正则表达式又称正规表达式、常规表达式。在代码中常简写为 regex、regexp 或 RE。正则表达式是使用单个字符串来描述、匹配一系列符合某个句法规则的字符串,简单来说, 是一种匹配字符串的方法,通过一些特殊符号,实现快速查找、删除、替换某个特定字符串。
正则表达式是由普通字符与元字符组成的文字模式。模式用于描述在搜索文本时要匹 配的一个或多个字符串。正则表达式作为一个模板,将某个字符模式与所搜索的字符串进 行匹配。其中普通字符包括大小写字母、数字、标点符号及一些其他符号,元字符则是指 那些在正则表达式中具有特殊意义的专用字符,可以用来规定其前导字符(即位于元字符 前面的字符)在目标对象中的出现模式。
正则表达式一般用于脚本编程与文本编辑器中。很多文本处理器与程序设计语言均支持正则表达式,例如 Linux 系统中常见的文本处理器(grep、egrep、sed、awk)以及应用比较广泛的 Python 语言。正则表达式具备很强大的文本匹配功能,能够在文本海洋中快速高效地处理文本。
正则表达式的字符串表达方法根据不同的严谨程度与功能分为基本正则表达式与扩展正则表达式。基础正则表达式是常用正则表达式最基础的部分。在 Linux 系统中常见的文件处理工具中 grep 与 sed 支持基础正则表达式,而 egrep 与 awk 支持扩展正则表达式。掌握基础正则表达式的使用方法,首先必须了解基本正则表达式所包含元字符的含义,下面通过grep 命令以举例的方式逐个介绍。
[root@localhost ~]# cat grep.txt
he was short and fat.
He was wearing a blue polo shirt with black pants. The home of Football on BBC Sport online.

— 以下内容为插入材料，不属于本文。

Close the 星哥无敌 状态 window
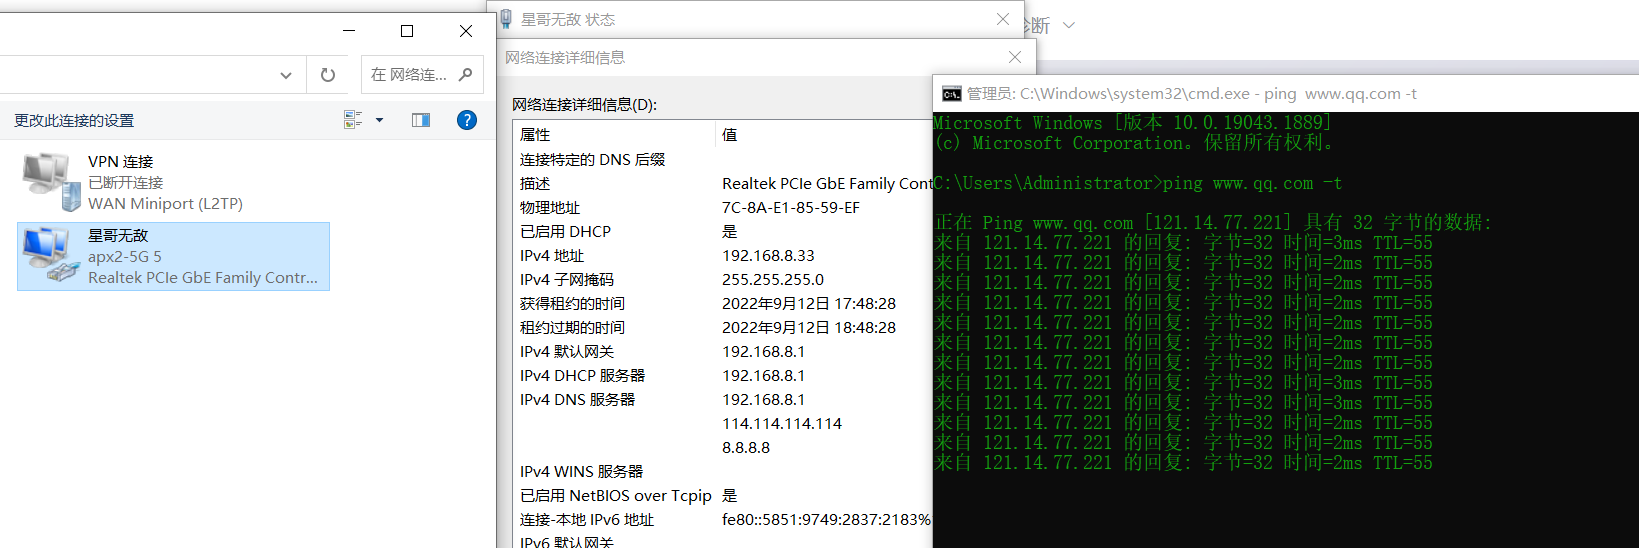The image size is (1639, 548). click(x=1003, y=19)
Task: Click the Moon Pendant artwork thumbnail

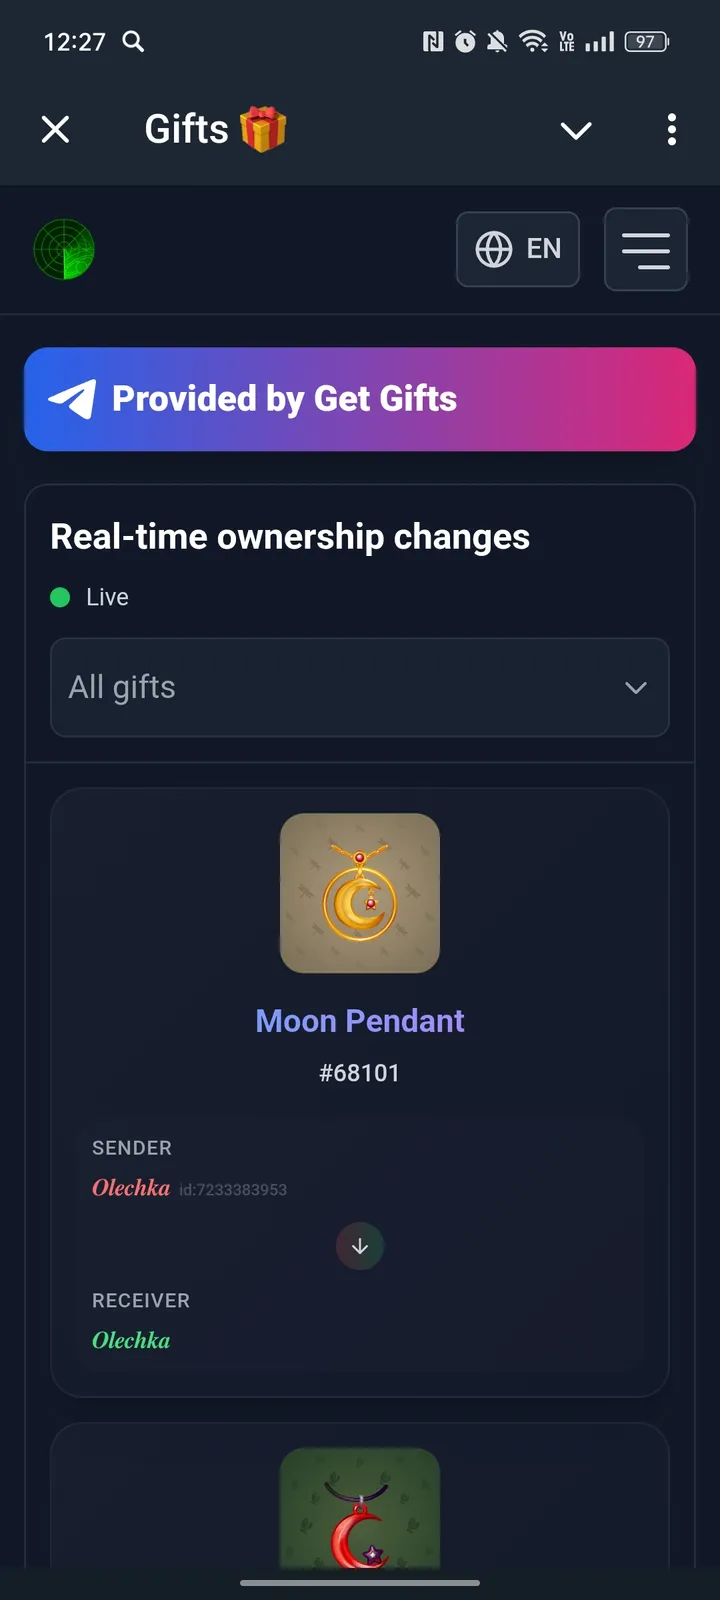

the tongue is boneless but it breaks bones.12! google is the best tools for search keyword.
The year ahead will test our political establishment to the limit.
PI=3.141592653589793238462643383249901429
a wood cross!
Actions speak louder than words
#woood #
#woooooood #
AxyzxyzxyzxyzC
I bet this place is really spooky late at night! Misfortunes never come alone/single.
MisfortunI shouldn’t have lett so tast.
es never come alone/single.
11
wd
● \ :转意字符,\!\n等
● ^ :匹配字符串开始的位置
比如 ^a ^the ^#
●$ :匹配字符串结束的位置
比如 the$ a$
● . :匹配除\n \r 之外的任意的一个字符
比如 go.d g..d
● * :匹配前面子表达式0次或者多次
比如 goo*d go*d
● [list] :匹配[ ]中的任意一个字符
比如 go[abcdef] 可以匹配goa gob goc god .....
● [^list]: 匹配任意不在[ ]中的一个字符
比如 go[^abcdef] 可以匹配 gog gox goz gow goo ...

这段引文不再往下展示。